Brenda – Silver Tower

Brenda – Silver Tower

It’s probably, more than likely, safe to say that the scope Pavement reached with their tenure as a band – five albums and all – is one of great significance. I mean, just look at the music that preceded them and what has come out since then. To this day, bands still insist on making lo-fi recordings because it obviously worked before. On the other side of the coin, bands have also taken to the richness of tight melodies and sing-along lyrics with strong, guitar-based rock. Nothing too flashy and nothing too daring but all the while enjoyable.

And though it’s easy to tread on such waters, in the best sense that it’s been done before and to near-perfection mind you, it comes with inevitable pitfalls too. Brenda’s debut as an indie rock band from Maine is filled with the kind of music you’d most likely enjoy on the typical alternative radio rock of the 90s but with a contemporary feel. Silver Tower is an album wound at the seams with sweltering guitars, an album that is unafraid of reaching into the melting jam sense, while still maintaining a hold for their songs’ linear movements and mostly, it seems to be a decent cause for a change.
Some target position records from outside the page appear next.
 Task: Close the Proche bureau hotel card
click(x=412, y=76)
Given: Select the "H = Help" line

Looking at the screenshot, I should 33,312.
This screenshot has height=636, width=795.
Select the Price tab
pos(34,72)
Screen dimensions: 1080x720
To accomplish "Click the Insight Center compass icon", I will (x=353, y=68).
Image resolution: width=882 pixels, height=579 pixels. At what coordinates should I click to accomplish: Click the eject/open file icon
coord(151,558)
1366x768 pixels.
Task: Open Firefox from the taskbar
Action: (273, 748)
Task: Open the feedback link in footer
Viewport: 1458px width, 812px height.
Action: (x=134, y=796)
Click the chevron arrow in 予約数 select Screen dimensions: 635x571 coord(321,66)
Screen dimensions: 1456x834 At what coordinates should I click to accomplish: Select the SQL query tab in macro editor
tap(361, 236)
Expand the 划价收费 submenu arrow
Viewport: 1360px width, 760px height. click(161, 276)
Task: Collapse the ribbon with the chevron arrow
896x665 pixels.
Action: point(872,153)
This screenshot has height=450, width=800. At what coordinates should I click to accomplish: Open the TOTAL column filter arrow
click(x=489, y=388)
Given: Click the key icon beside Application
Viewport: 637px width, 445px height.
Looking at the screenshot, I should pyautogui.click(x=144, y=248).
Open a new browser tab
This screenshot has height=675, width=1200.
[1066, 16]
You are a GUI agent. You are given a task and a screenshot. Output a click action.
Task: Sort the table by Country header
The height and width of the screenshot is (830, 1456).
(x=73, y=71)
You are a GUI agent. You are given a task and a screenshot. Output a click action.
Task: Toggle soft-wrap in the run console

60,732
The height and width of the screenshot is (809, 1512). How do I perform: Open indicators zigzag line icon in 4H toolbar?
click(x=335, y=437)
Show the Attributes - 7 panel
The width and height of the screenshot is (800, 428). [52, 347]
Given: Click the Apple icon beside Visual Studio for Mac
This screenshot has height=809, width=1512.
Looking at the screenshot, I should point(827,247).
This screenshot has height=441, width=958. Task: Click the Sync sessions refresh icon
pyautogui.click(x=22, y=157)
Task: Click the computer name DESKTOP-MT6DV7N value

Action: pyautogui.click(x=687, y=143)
As much as it tends to try and veer of the angular rock scene that it’s drawing from, Brenda’s music is also a tad too same-y for its own good. “Retina” captures a movement in sound where it all seems to just float together – receding hi-hat and reverb-soaked keyboards and all – but on that same note, it all seems to just melt away together. These moments seem stale and unmemorable, and yet there are songs like “Shaililai” that simply take over. The latter’s shining melody and driving bass line allows for a smooth blend of catchy rock that fully suits what Malkmus had done before them – it’s here that the homage is most felt.

But in the purest sense, the straight-up pop that infiltrates Silver Tower is neither too offensive and neither too bland to entirely dismiss. There is a lot of skill flitting about and while Brenda still has time to fill the space with more creativity, there is enough here to build on. Many of the songs transition into rocking improvisational moments where the trio is called upon to jam out, counter each other and many times, explore new realms of the music.

These, like the ending of “ Blackout,” are the album’s strongest highlights and it leaves plenty to be desired. And with the ensuing “Delegator,” it makes perfect sense why Jeff Tweedy has been so high on Brenda’s music. In the end, Silver Tower is a fine debut, a modest one that knows its boundaries and limits – now it’s time to expand on them.